_PROMPT_. An exact transcription of all the entries below is required.

[Data records]
/---

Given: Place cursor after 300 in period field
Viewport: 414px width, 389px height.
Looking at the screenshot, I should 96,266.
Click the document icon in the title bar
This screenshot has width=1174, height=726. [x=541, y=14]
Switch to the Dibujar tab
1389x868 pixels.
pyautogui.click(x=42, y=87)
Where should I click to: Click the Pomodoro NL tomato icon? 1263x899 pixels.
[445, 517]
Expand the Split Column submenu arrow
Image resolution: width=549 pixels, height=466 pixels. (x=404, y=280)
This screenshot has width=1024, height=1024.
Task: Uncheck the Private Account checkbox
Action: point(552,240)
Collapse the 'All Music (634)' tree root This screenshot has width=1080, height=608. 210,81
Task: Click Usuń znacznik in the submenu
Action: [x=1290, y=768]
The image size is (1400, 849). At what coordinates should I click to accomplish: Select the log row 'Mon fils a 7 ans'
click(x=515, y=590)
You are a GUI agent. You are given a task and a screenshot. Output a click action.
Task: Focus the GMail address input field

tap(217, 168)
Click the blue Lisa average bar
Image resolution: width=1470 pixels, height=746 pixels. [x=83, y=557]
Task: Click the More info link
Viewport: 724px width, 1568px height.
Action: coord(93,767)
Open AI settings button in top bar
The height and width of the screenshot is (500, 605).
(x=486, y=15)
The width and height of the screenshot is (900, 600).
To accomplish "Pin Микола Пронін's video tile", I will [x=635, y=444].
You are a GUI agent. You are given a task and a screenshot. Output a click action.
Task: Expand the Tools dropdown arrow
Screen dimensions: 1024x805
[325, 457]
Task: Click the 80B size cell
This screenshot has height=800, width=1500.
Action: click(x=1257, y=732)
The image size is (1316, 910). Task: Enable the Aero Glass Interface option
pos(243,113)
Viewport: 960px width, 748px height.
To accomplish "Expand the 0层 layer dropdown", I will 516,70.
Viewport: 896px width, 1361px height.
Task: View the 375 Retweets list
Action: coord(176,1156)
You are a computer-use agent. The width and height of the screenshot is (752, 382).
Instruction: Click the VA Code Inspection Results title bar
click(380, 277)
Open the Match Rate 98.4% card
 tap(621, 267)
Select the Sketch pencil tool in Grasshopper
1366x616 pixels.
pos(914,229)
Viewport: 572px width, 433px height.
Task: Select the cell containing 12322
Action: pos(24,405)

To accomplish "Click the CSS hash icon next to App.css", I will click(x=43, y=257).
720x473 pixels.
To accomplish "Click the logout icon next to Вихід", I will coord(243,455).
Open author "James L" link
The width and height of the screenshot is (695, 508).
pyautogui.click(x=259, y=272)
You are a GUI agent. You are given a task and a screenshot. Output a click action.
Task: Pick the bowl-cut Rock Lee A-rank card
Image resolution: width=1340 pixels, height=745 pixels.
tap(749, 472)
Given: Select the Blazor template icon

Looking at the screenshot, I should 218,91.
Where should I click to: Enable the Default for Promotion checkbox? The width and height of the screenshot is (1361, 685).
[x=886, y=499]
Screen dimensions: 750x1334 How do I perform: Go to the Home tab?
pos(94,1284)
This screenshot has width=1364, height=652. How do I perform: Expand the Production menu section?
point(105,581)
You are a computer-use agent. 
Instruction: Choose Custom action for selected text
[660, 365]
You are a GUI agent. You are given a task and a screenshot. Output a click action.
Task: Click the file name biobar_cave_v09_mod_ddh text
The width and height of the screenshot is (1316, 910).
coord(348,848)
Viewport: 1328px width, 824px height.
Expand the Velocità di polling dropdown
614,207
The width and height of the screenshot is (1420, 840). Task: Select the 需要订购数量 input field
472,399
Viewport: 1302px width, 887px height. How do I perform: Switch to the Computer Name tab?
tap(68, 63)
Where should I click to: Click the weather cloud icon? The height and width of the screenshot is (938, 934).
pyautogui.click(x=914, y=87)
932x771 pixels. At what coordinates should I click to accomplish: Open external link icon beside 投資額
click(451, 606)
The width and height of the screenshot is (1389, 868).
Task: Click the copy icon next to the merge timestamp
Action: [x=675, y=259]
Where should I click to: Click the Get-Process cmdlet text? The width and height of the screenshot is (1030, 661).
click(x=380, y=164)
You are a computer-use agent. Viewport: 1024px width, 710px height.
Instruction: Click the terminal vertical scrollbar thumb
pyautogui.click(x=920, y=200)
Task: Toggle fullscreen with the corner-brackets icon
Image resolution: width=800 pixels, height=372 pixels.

\---

_EXERCISE ANSWER_.
Given: Place cursor after 300 in period field
Viewport: 414px width, 389px height.
Looking at the screenshot, I should 96,266.
Click the document icon in the title bar
This screenshot has width=1174, height=726. [x=541, y=14]
Switch to the Dibujar tab
1389x868 pixels.
pyautogui.click(x=42, y=87)
Where should I click to: Click the Pomodoro NL tomato icon? 1263x899 pixels.
[445, 517]
Expand the Split Column submenu arrow
Image resolution: width=549 pixels, height=466 pixels. (x=404, y=280)
This screenshot has width=1024, height=1024.
Task: Uncheck the Private Account checkbox
Action: point(552,240)
Collapse the 'All Music (634)' tree root This screenshot has width=1080, height=608. 210,81
Task: Click Usuń znacznik in the submenu
Action: [x=1290, y=768]
The image size is (1400, 849). At what coordinates should I click to accomplish: Select the log row 'Mon fils a 7 ans'
click(x=515, y=590)
You are a GUI agent. You are given a task and a screenshot. Output a click action.
Task: Focus the GMail address input field

tap(217, 168)
Click the blue Lisa average bar
Image resolution: width=1470 pixels, height=746 pixels. [x=83, y=557]
Task: Click the More info link
Viewport: 724px width, 1568px height.
Action: coord(93,767)
Open AI settings button in top bar
The height and width of the screenshot is (500, 605).
(x=486, y=15)
The width and height of the screenshot is (900, 600).
To accomplish "Pin Микола Пронін's video tile", I will [x=635, y=444].
You are a GUI agent. You are given a task and a screenshot. Output a click action.
Task: Expand the Tools dropdown arrow
Screen dimensions: 1024x805
[325, 457]
Task: Click the 80B size cell
This screenshot has height=800, width=1500.
Action: click(x=1257, y=732)
The image size is (1316, 910). Task: Enable the Aero Glass Interface option
pos(243,113)
Viewport: 960px width, 748px height.
To accomplish "Expand the 0层 layer dropdown", I will 516,70.
Viewport: 896px width, 1361px height.
Task: View the 375 Retweets list
Action: coord(176,1156)
You are a computer-use agent. The width and height of the screenshot is (752, 382).
Instruction: Click the VA Code Inspection Results title bar
click(380, 277)
Open the Match Rate 98.4% card
 tap(621, 267)
Select the Sketch pencil tool in Grasshopper
1366x616 pixels.
pos(914,229)
Viewport: 572px width, 433px height.
Task: Select the cell containing 12322
Action: pos(24,405)

To accomplish "Click the CSS hash icon next to App.css", I will click(x=43, y=257).
720x473 pixels.
To accomplish "Click the logout icon next to Вихід", I will coord(243,455).
Open author "James L" link
The width and height of the screenshot is (695, 508).
pyautogui.click(x=259, y=272)
You are a GUI agent. You are given a task and a screenshot. Output a click action.
Task: Pick the bowl-cut Rock Lee A-rank card
Image resolution: width=1340 pixels, height=745 pixels.
tap(749, 472)
Given: Select the Blazor template icon

Looking at the screenshot, I should 218,91.
Where should I click to: Enable the Default for Promotion checkbox? The width and height of the screenshot is (1361, 685).
[x=886, y=499]
Screen dimensions: 750x1334 How do I perform: Go to the Home tab?
pos(94,1284)
This screenshot has width=1364, height=652. How do I perform: Expand the Production menu section?
point(105,581)
You are a computer-use agent. 
Instruction: Choose Custom action for selected text
[660, 365]
You are a GUI agent. You are given a task and a screenshot. Output a click action.
Task: Click the file name biobar_cave_v09_mod_ddh text
The width and height of the screenshot is (1316, 910).
coord(348,848)
Viewport: 1328px width, 824px height.
Expand the Velocità di polling dropdown
614,207
The width and height of the screenshot is (1420, 840). Task: Select the 需要订购数量 input field
472,399
Viewport: 1302px width, 887px height. How do I perform: Switch to the Computer Name tab?
tap(68, 63)
Where should I click to: Click the weather cloud icon? The height and width of the screenshot is (938, 934).
pyautogui.click(x=914, y=87)
932x771 pixels. At what coordinates should I click to accomplish: Open external link icon beside 投資額
click(451, 606)
The width and height of the screenshot is (1389, 868).
Task: Click the copy icon next to the merge timestamp
Action: [x=675, y=259]
Where should I click to: Click the Get-Process cmdlet text? The width and height of the screenshot is (1030, 661).
click(x=380, y=164)
You are a computer-use agent. Viewport: 1024px width, 710px height.
Instruction: Click the terminal vertical scrollbar thumb
pyautogui.click(x=920, y=200)
Task: Toggle fullscreen with the corner-brackets icon
Image resolution: width=800 pixels, height=372 pixels.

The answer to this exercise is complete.